»»
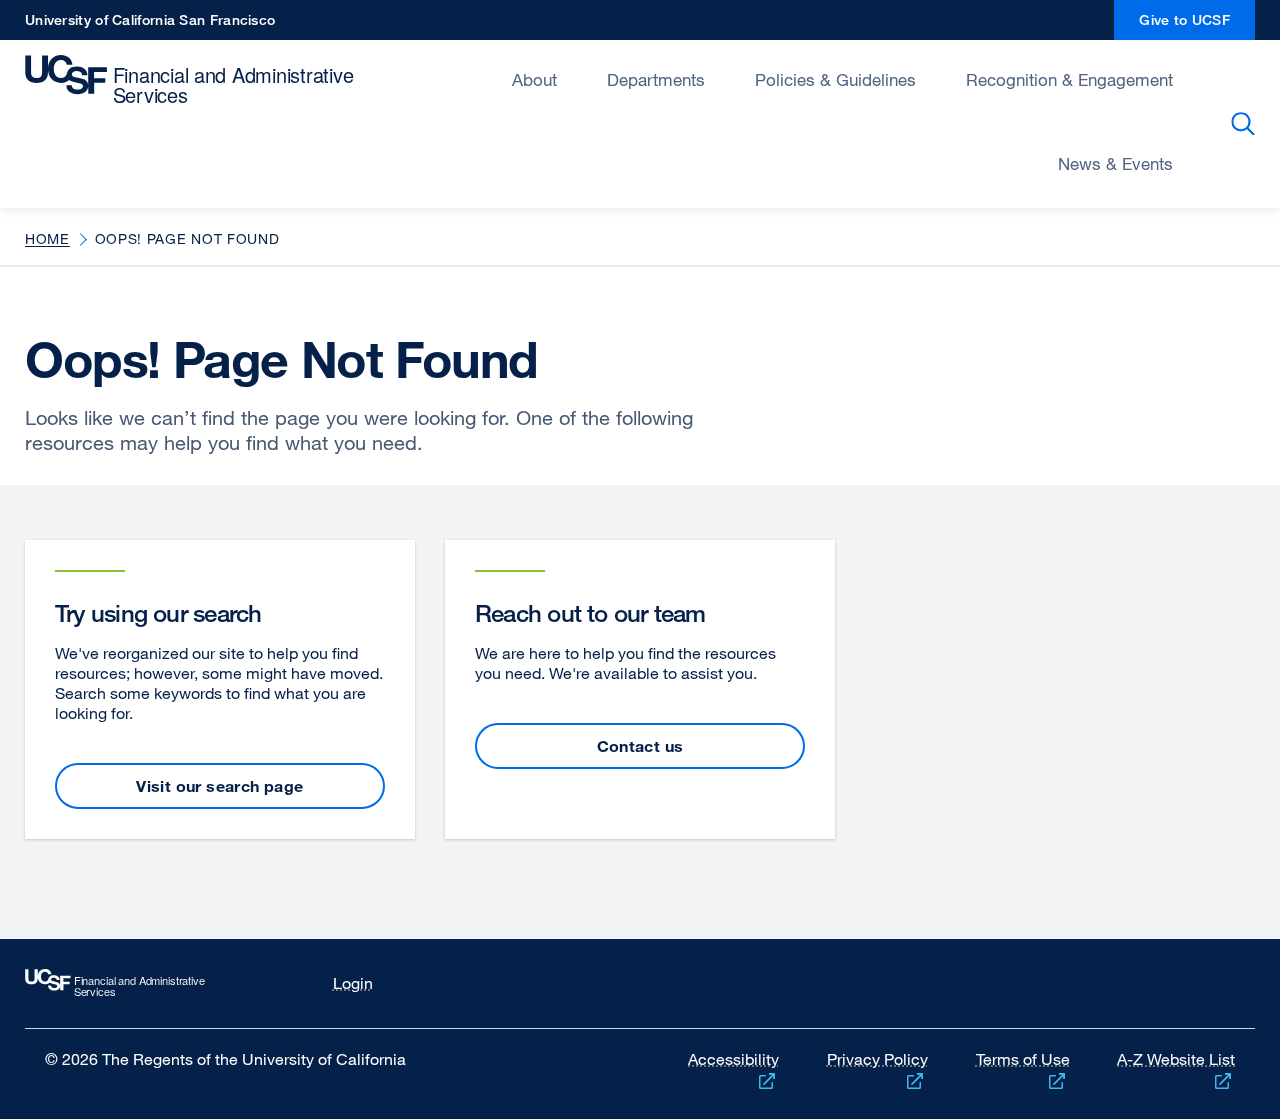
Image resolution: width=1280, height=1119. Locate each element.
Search (1246, 124)
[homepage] (195, 80)
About (534, 79)
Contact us (640, 746)
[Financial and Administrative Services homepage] (148, 983)
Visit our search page (219, 786)
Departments (656, 79)
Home (47, 238)
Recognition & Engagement (1069, 79)
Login (353, 983)
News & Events (1115, 163)
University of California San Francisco (150, 25)
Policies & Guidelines (835, 79)
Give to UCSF (1197, 25)
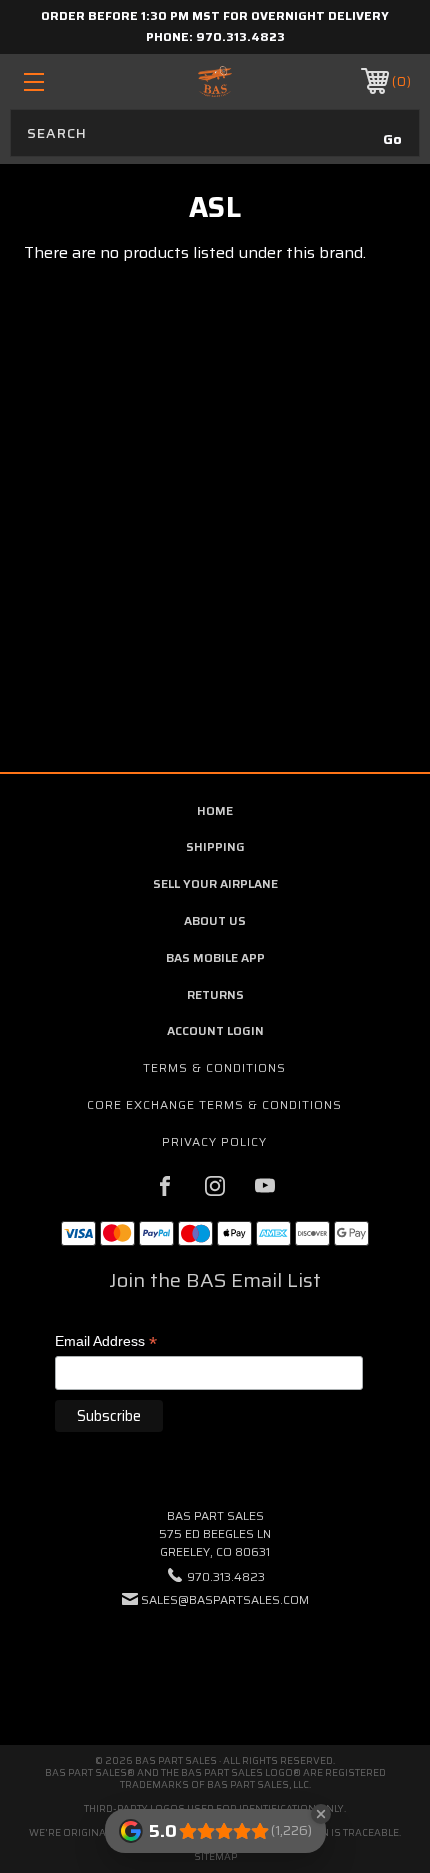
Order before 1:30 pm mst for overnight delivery (215, 15)
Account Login (215, 1030)
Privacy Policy (214, 1141)
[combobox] (215, 133)
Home (215, 810)
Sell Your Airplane (215, 883)
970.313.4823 (240, 36)
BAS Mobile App (215, 957)
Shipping (215, 846)
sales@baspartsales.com (225, 1599)
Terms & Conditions (214, 1067)
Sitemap (215, 1856)
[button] (215, 1660)
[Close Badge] (321, 1814)
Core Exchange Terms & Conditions (214, 1104)
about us (215, 920)
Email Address (106, 1342)
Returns (215, 994)
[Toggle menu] (62, 81)
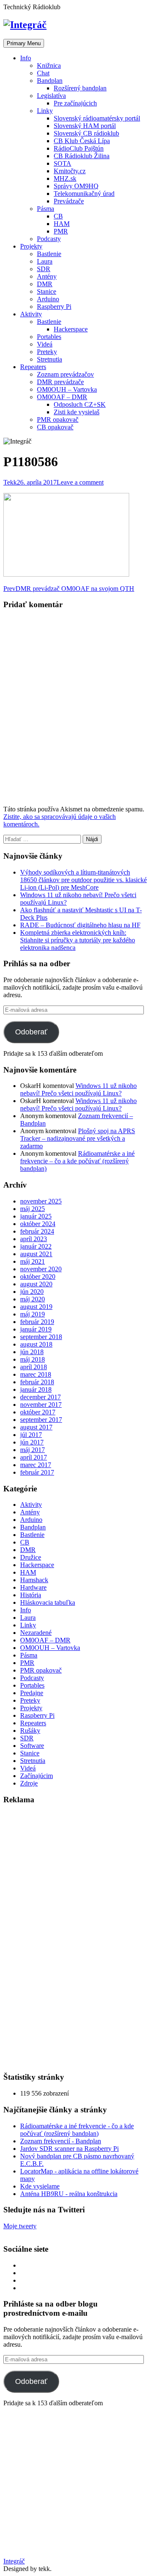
««
Write out the data once more exactly, omitting the pictures.

Image resolution: width=1280, height=1119. Locate each element.
Search (1246, 124)
[homepage] (195, 80)
About (534, 79)
Contact us (640, 746)
[Financial and Administrative Services homepage] (148, 983)
Visit our search page (219, 786)
Departments (656, 79)
Home (47, 238)
Recognition & Engagement (1069, 79)
Login (353, 983)
News & Events (1115, 163)
University of California San Francisco (150, 25)
Policies & Guidelines (835, 79)
Give to UCSF (1197, 25)
Order before 1:30 pm mst for overnight delivery (215, 15)
Account Login (215, 1030)
Privacy Policy (214, 1141)
[combobox] (215, 133)
Home (215, 810)
Sell Your Airplane (215, 883)
970.313.4823 (240, 36)
BAS Mobile App (215, 957)
Shipping (215, 846)
sales@baspartsales.com (225, 1599)
Terms & Conditions (214, 1067)
Sitemap (215, 1856)
[button] (215, 1660)
[Close Badge] (321, 1814)
Core Exchange Terms & Conditions (214, 1104)
about us (215, 920)
Email Address (106, 1342)
Returns (215, 994)
[Toggle menu] (62, 81)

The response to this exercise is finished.